Ora, se estou a asseverar que casamento e união estável devem ser entendidos como institutos equiparados quanto aos seus direitos, como seria possível a afirmação de que considero necessário e imperioso o reconhecimento da união estável de menores de 16 anos?

A identidade fática pode induzir à ideia da imposição da idade núbil também à união estável, como foi consignado pelo Superior Tribunal de Justiça (STJ) em julgado de 2008 tratando de violência presumida em caso de estupro (HC 77018/SC) em que se lê: “3. Sendo a vítima menor de 16 anos, não há falar em extinção da punibilidade pela união estável, ante o fato de ser a vítima absolutamente incapaz para tal, já que não atingiu a idade núbil (16 anos), conforme previsto no Código Civil”. A necessidade de atenção à idade núbil para a caracterização da união estável também se faz presente em decisões de diversos Tribunais de Justiça, como no do Rio de Janeiro (0007798-18.2013.8.19.0045, 13ª Câmara Cível), do Distrito Federal (Apelação 20091010085990), de Goiás (Apelação 0367964-80.2014.8.09.0175, 4ª Câmara Cível), entre outros.

Muitos aplaudem tal visão sob o argumento de que se estaria protegendo a vulnerabilidade daquele que tem menos de 16 anos, não hesitando nem um mísero segundo em bradar pela imposição do requisito da idade núbil à união estável, ainda que recorrentemente professem um entendimento de que casamento e união estável são coisas distintas, revelando uma convicção jurídica que transita conforme a conveniência do que se pretende defender.
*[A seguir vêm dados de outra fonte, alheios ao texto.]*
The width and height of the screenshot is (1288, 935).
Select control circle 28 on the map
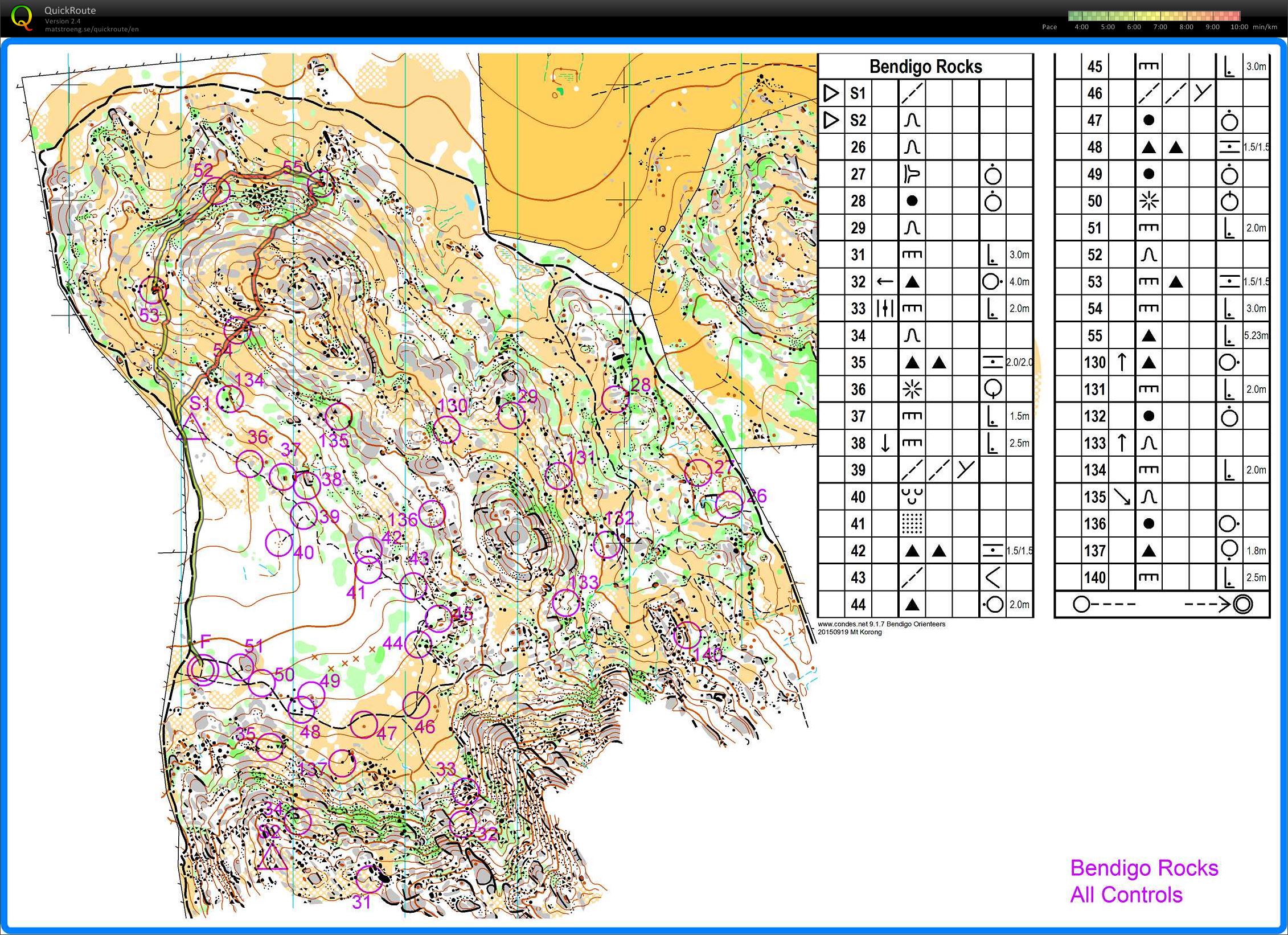[615, 399]
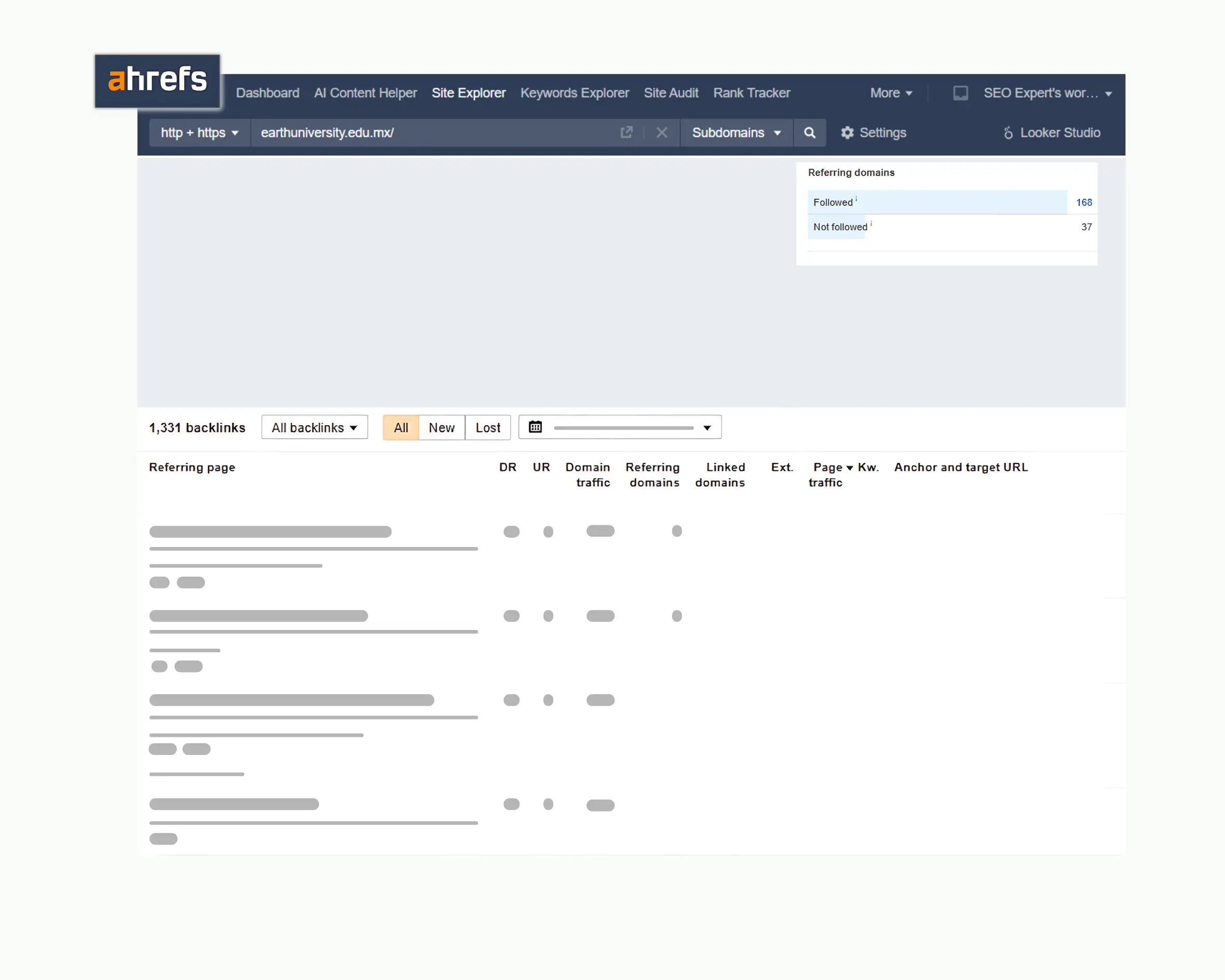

Contudo se questiona algo simples: admite-se a supressão de tal lacuna com analogia, conforme preconiza a Lei de Introdução às Normas de Direito Brasileiro (LINDB)? Apesar da tentação de se responder afirmativamente e fazer como nas decisões colacionadas anteriormente a resposta correta é negativa, vez que não cabe interpretação por analogia em sede de norma restritiva1.

O próprio conteúdo e extensão do disposto do art. 1520 do Código Civil pode ser bastante distinto daquilo que uma visão menos acurada pode levar a crer. A polissemia que acompanha a expressão casamento permite a exegese de que a vedação estabelecida atem-se tão só à realização do ato solene denominado casamento enquanto não atingida a idade núbil. A inteligência que se extrai da norma em nenhum momento permite entender que proíbe-se a constituição de família por tais pessoas.

E é importante se afirmar mais uma vez que nada do que aqui foi dito revela-se como partidário do casamento infantil. O que se está pontuando é que não se pode privar de direitos as pessoas menores de 16 anos que estejam envolvidas em uma situação fática de constituição de família.

Influenciado pela “neurose de clareza” de Pablo Stolze é salutar afirmar ser inquestionável que crianças e adolescentes devem estar na escola e vivendo as experiências compatíveis com suas idades. Contudo se a realidade fática não for essa não é plausível privá-las de direitos como os oriundos do reconhecimento de uma união estável. Não se trata de uma discussão sociológica ou antropológica acerca do momento correto para que se venha a estabelecer um casamento mas sim de conferir os devidos direitos a quem faz jus a eles.

A mais rasa hermenêutica que acompanha a compreensão da determinação legal de vedação irrestrita ao casamento de menores de 16 anos estabelecida no atual texto do Código Civil funda-se na intenção do legislador de proteção da criança ou adolescente (que não atingiu a idade núbil), no mesmo sentido insculpido tanto na Constituição Federal quando no Estatuto da Criança e do Adolescente (ECA).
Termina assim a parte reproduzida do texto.